Bald werd ich dich verlassen,
Fremd in der Fremde gehn,
Auf buntbewegten Gassen
Des Lebens Schauspiel sehn;
Und mitten in dem Leben
Wird deines Ernsts Gewalt
Mich Einsamen erheben,
So wird mein Herz nicht alt.
Joseph von Eichendorff

Das klingt ganz anders als im TAUGENICHTS von 1826, in dem ein schelmisch-optimistischer, ironisch gebrochener Ton herrscht. Eichendorff  ist da 38 Jahre alt und hat die übermütige Erzählung als Oberpräsidialrat in Danzig und Königsberg geschrieben.
In der Studentenzeit 1810 entstand das Gedicht ABSCHIED. 1805 waren die Brüder Eichendorff mit Diener nach Halle gegangen und hatten dort das Studium der Rechte aufgenommen. 1806 eroberte Napoleon Halle und schloß die alte deutsche Universität. Zweimal meldete sich Eichendorff zum Kampf gegen die französischen Invasoren. 

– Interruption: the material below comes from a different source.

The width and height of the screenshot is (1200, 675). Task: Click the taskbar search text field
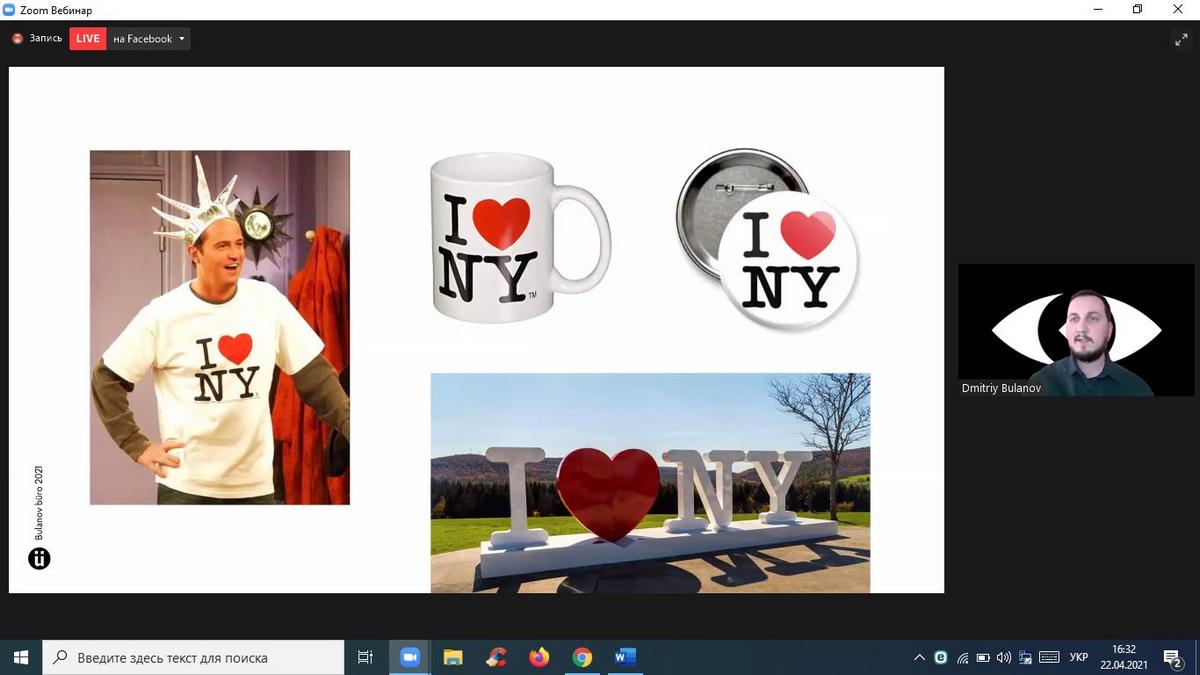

Es verwundert etwas, daß die bekanntesten Eichendorff-Gedichte in dieser Zeit entstanden. Noch mehr, daß bei dem bedienten Schloßsproß von Lubowitz das Motiv der Einsamkeit so oft vorkommt mit dem Blick des ‘Ausgegrenzten’ von außen auf die Welt, in der er sich fremd fühlt und die er “stets betrogen” sieht. Ganz offenbar eignet das der individuellen Disposition des jüngeren Eichendorff, seiner neuronalen Verfaßtheit, obwohl er auch politisch agiert, indem er sich bei den Lützow’schen Jägern meldet. Man darf das annehmen, halten sich diese Perspektiven doch, wenn auch abnehmend, bis in die späten Jahre (IM ALTER, NACHTS).